Conference Lunch Panel Showcases Young Leaders

Back to Spring 2013 Newsletter

By Becky Witte, WSP Graduate Outreach Assistant, University of Arizona

Experienced water buffalos were not the only speakers at the conference; the lunch panel provided an opportunity for students and young professionals to provide their perspective on current water issues. The panel included Ross Rayner, a UA Agribusiness Management and Economics and Plant Science undergraduate student; Jamie McEvoy, a UA Ph.D. candidate in the School of Geography and Development; and Lisa Snyders, a process engineer with Carollo Engineers. These speakers focused on the future of our water, with an emphasis on Arizona.

Guy Carpenter, Vice President, Carollo Engineers, moderated the panel. He noted that with many of the current water experts nearing retirement, these young individuals may have an important role in the water field. When he posed the question, “What do you think we are doing well in water management?”, the panelists responded from their different experiences. Rayner, who was born and raised in Arizona on a farm that his family has owned since 1914, thought that the Groundwater Management Act of 1980 was pivotal in establishing water rights. Also, effluent water use for agriculture has been important. McEvoy was impressed by long-term water resource planning and stakeholder involvement in the Tucson area. She also mentioned that public interest in xeriscaping and water harvesting has been a positive aspect of water management. As a young professional, Snyders has worked in the planning, design and construction phases of water and wastewater facilities. During her work, she has realized the unique challenges that the Southwest faces but believes that past leaders have managed surface and groundwater sources well, especially recharging water within the Active Management Areas.

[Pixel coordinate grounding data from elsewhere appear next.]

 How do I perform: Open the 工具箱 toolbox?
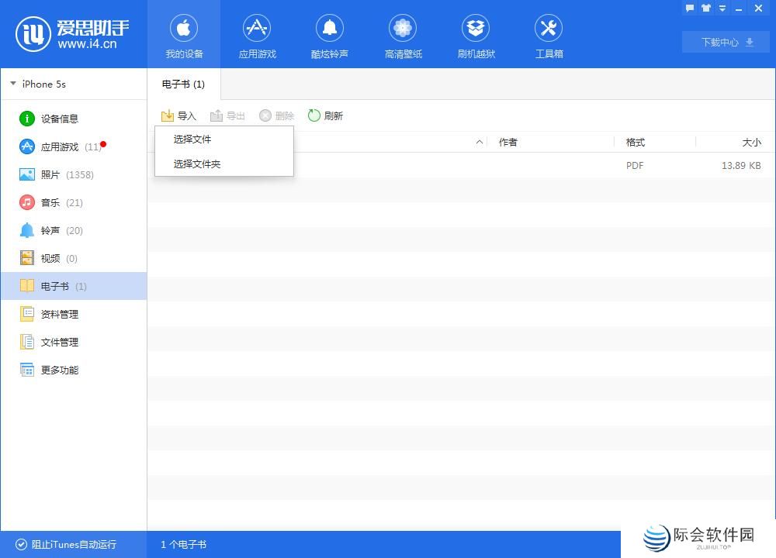(x=549, y=35)
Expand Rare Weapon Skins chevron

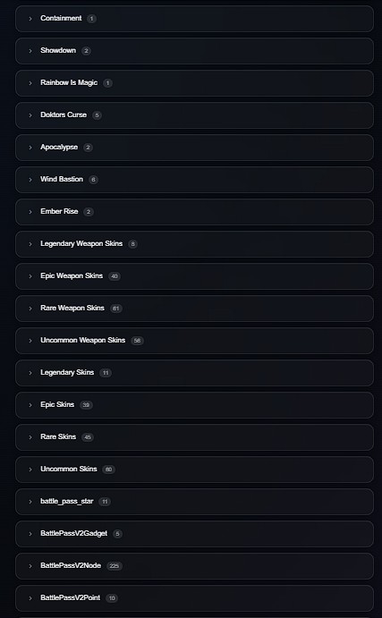30,309
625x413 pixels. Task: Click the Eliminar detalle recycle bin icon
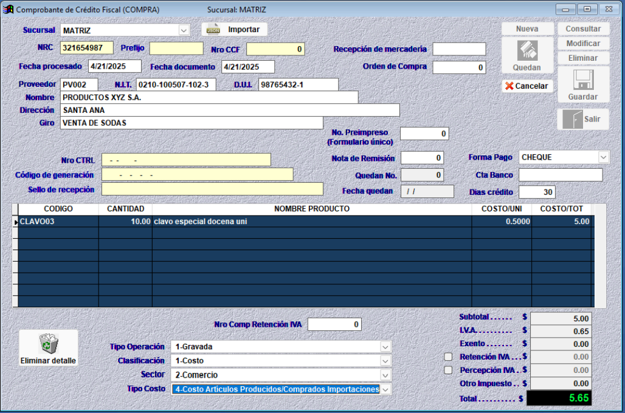point(48,344)
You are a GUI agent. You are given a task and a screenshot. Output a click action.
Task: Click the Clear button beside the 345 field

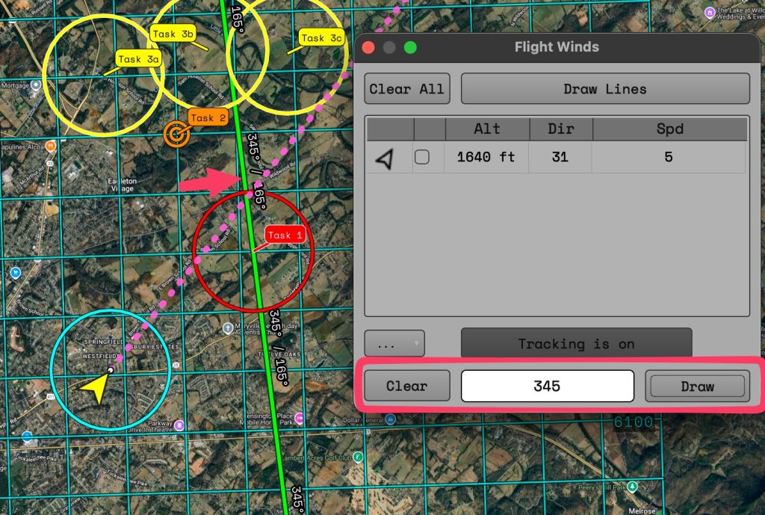[x=406, y=386]
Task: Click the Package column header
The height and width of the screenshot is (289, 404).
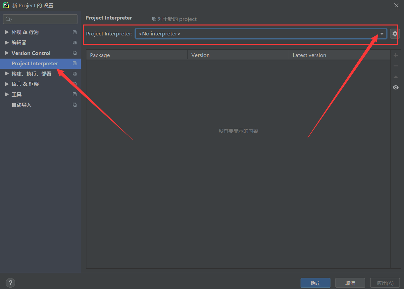Action: coord(100,55)
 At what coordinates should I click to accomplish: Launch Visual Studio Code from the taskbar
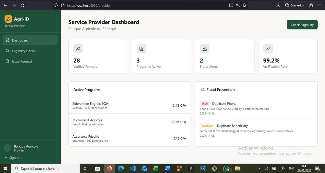133,168
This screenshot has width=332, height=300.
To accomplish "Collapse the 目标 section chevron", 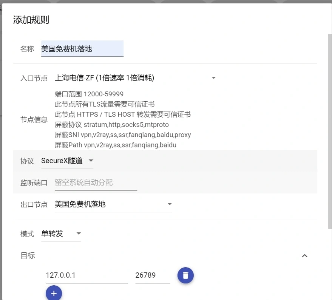I will [304, 256].
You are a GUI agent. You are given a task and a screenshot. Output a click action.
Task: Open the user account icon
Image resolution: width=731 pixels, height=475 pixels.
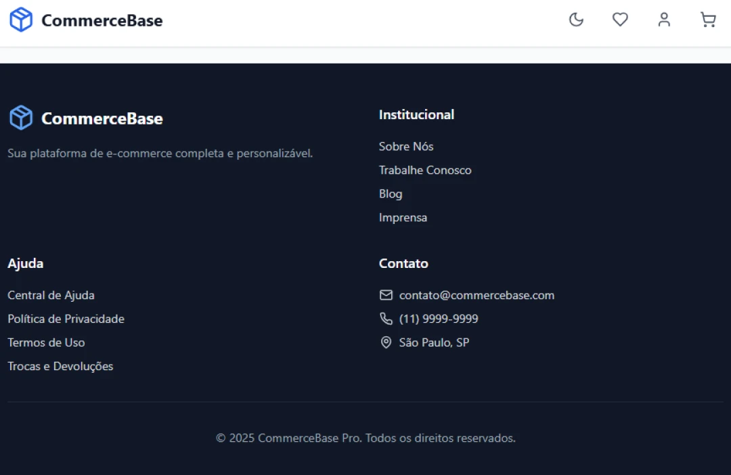(x=664, y=20)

The follow up question was “What are constraints and problems that need to be overcome so that water can be better managed?” McEvoy conducted extensive research for her dissertation on political ecology and the risks and hazards of desalination technology, so she is concerned with the water-energy nexus. Technology, like desalination, could help to supplement water supplies in some areas, but the energy necessary for this process is immense and water needed for power production is also high. This interconnection between water and energy is a problem that will need to be addressed in the coming years. Also, McEvoy was concerned with the equitable distribution of water and believed a greater voice for under-represented groups is necessary to ensure water is distributed fairly. The problem that Rayner saw was population growth. Continuing population growth could strain water supplies. For agriculture, he thought the perception that drip irrigation is always best is an issue because some crops and locations are better suited for techniques other than drip irrigation. Snyders thought that public awareness of water issues is a constraint. More public education on the future of water is necessary. She also said there is an insufficient sense of urgency in addressing water issues and was not sure if we are doing enough, fast enough. To see where the panelists thought reform is needed, Carpenter asked, “You are the future of Arizona water. What sacred cows do you think need to be slaughtered?” Both Rayner and McEvoy questioned the need for unlimited population growth. Growth may need to be curtailed in some areas, or at least managed so that it occurs where and how it is likely to be beneficial. Snyders believed that the prejudice against drinking reclaimed water needs to change. The public needs to learn to trust the treatment technology.

The lunch session ended with these young water leaders posing questions to experienced water buffalos, many of whomwere in the audience, in hopes of starting more conversations about the future of water in Arizona. They asked: Will there be water for agriculture in the future? Is there a need for a new ethic for water? To what degree should stakeholders be involved?